What makes Jegede’s statement particularly striking is her deliberate effort to reframe the national conversation around insecurity. Rather than simply cataloging the violence, the bandit attacks, kidnappings, communal clashes, and terrorist incursions that have become a grim feature of daily Nigerian life, the actress zeroed in on what she described as the government’s lackadaisical approach to addressing the crisis, arguing that official inaction is as dangerous as the crimes themselves.
“Crimes happen everywhere in the world,” she acknowledged, in what reads as a measured and informed observation. “It is the fact that Nigerians know that no one will ever come looking for them that is the issue.”
It is a damning indictment, one that speaks directly to a pervasive sense among ordinary citizens that the state has effectively abdicated its most fundamental responsibility: the protection of its people.
When victims of violent crime and kidnappings disappear with little or no government response, Jegede argues, it does not merely reflect institutional failure. It actively emboldens perpetrators.
Jegede’s choice of language was pointed and deliberate. Describing Nigerians as neither “doormats” nor people to be “preyed on,” the actress evoked the dignity of a citizenry that has grown increasingly frustrated with a leadership perceived to be detached from the realities of life on the ground.
Perhaps most notably, she was careful to strip the crisis of any ethnic or sectarian coloring, stating plainly that “these atrocities have not been tribal, religious, nor class-based.”
In a country where political actors have long exploited divisions along ethnic, regional, and religious lines, this framing is both refreshing and a pointed call to see insecurity as a Nigerian problem demanding a Nigerian solution, not a convenient wedge issue.
Jegede is not the first public figure to aim for the Tinubu administration’s security record, and she is unlikely to be the last. Nigeria has witnessed a sustained spike in violent crime across multiple geopolitical zones, with communities in the North-West, North-Central, and South-East regions bearing a disproportionate burden of attacks.
Yet there is a particular potency when figures from the entertainment industry, with massive, cross-generational followings, choose to step beyond the footlights and engage directly with political leadership.
Jegede’s post, reaching hundreds of thousands of followers within hours, reflects a broader trend of Nigerian celebrities leveraging their platforms to hold power to account in ways that traditional civic channels have often failed to do.
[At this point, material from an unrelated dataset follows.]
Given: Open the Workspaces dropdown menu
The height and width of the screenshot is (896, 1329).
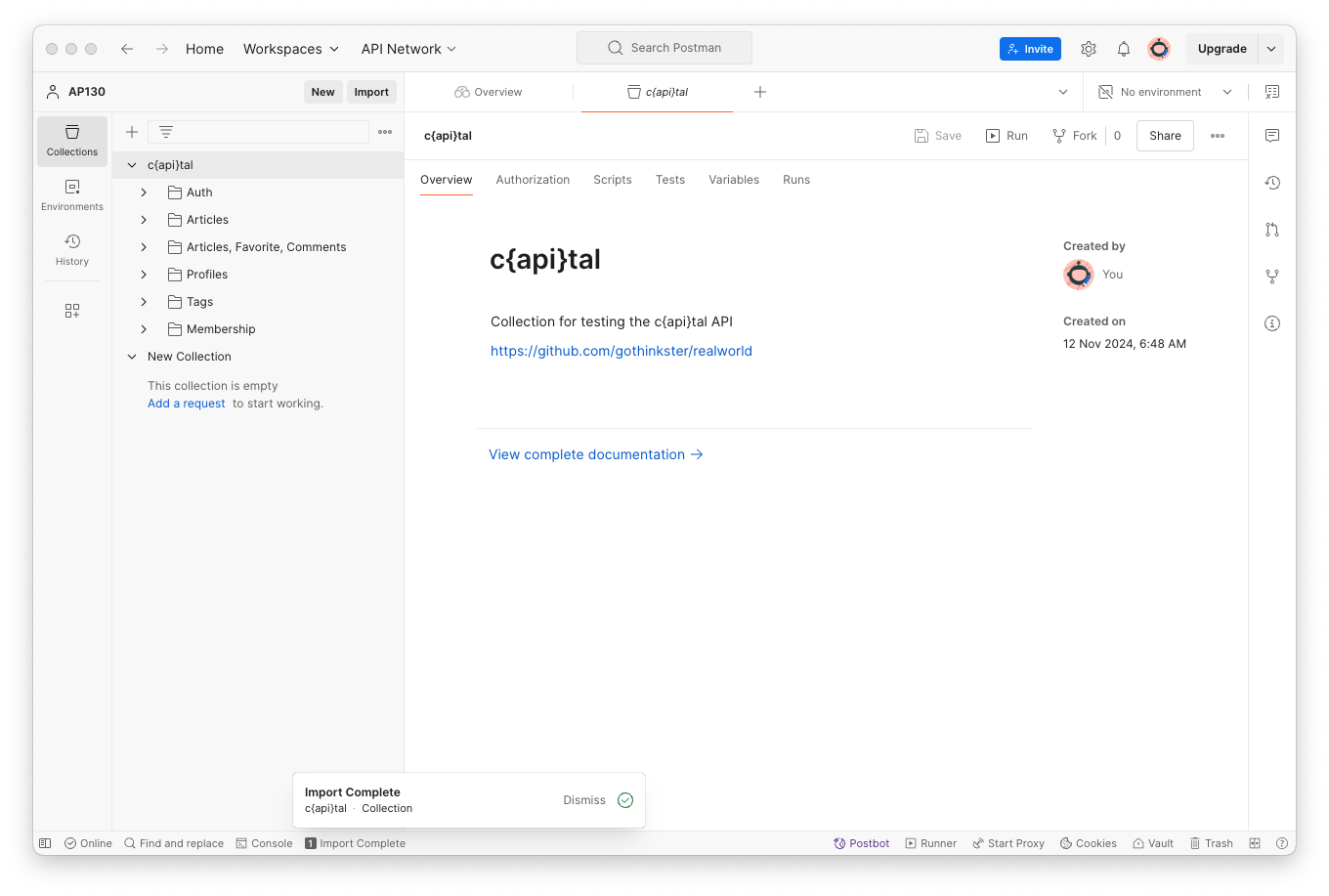Looking at the screenshot, I should [291, 49].
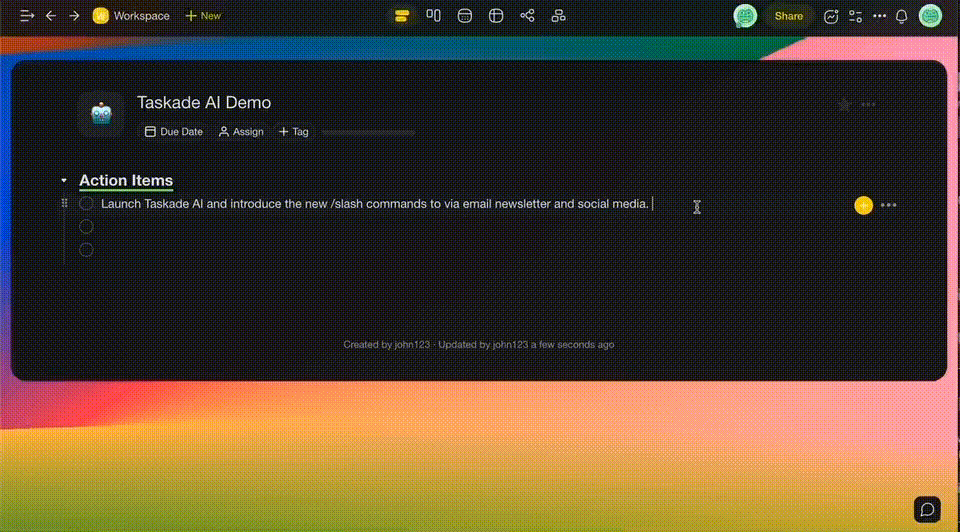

As of the time of filing this report, neither the presidency nor the Office of the First Lady had issued any official response to Jegede’s post. The silence, critics would argue, is itself telling.
For millions of Nigerians scrolling through their feeds, many of whom have personally experienced or know someone affected by violent crime, the actress’s words land less as celebrity commentary and more as a mirror held up to a nation waiting, still, for its government to act.
WHAT YOU SHOULD KNOW
Nollywood actress Yvonne Jegede’s viral Instagram post cuts to the heart of Nigeria’s security crisis with a truth many citizens feel but rarely hear stated so plainly: the problem is not just the violence itself but a government that responds to it with dangerous indifference.
When Nigerians believe no one in authority will come looking for them, criminals are effectively handed a blank check. Until the Tinubu administration replaces its silence with decisive, visible action, every Nigerian, regardless of tribe, religion, or class, remains vulnerable.